— TASK INPUTS —
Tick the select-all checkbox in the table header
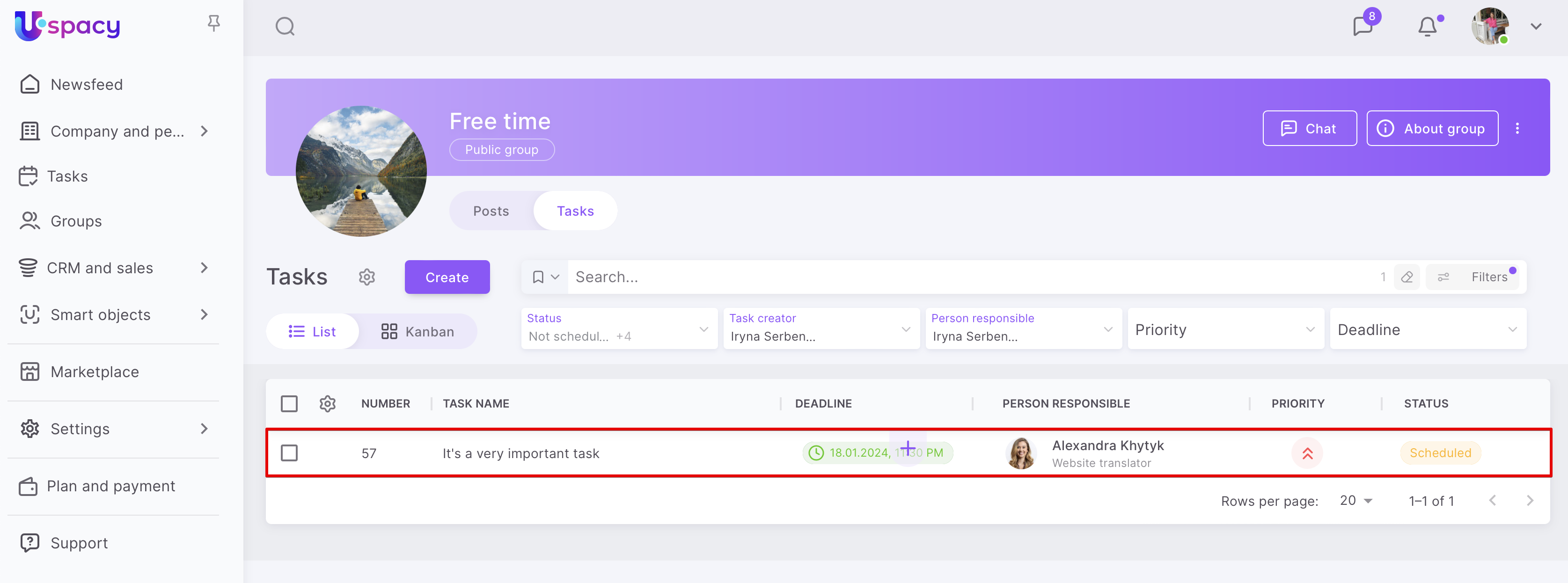289,403
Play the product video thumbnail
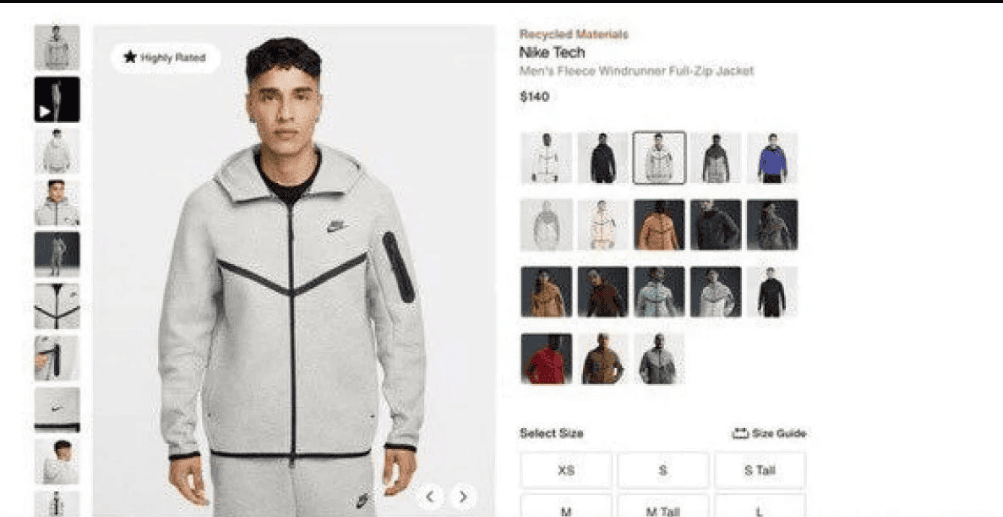1003x517 pixels. 57,99
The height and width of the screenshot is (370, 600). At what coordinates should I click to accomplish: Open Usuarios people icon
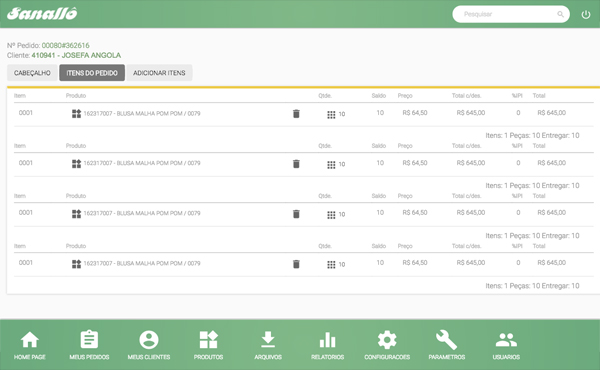click(x=506, y=339)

— EXERCISE OBJECTIVE —
Reproduce each of the records above word for word, omitting the pictures from your copy.

— IN RESPONSE —
Tick the select-all checkbox in the table header
289,403
Play the product video thumbnail
1003x517 pixels. 57,99
The height and width of the screenshot is (370, 600). At what coordinates should I click to accomplish: Open Usuarios people icon
click(x=506, y=339)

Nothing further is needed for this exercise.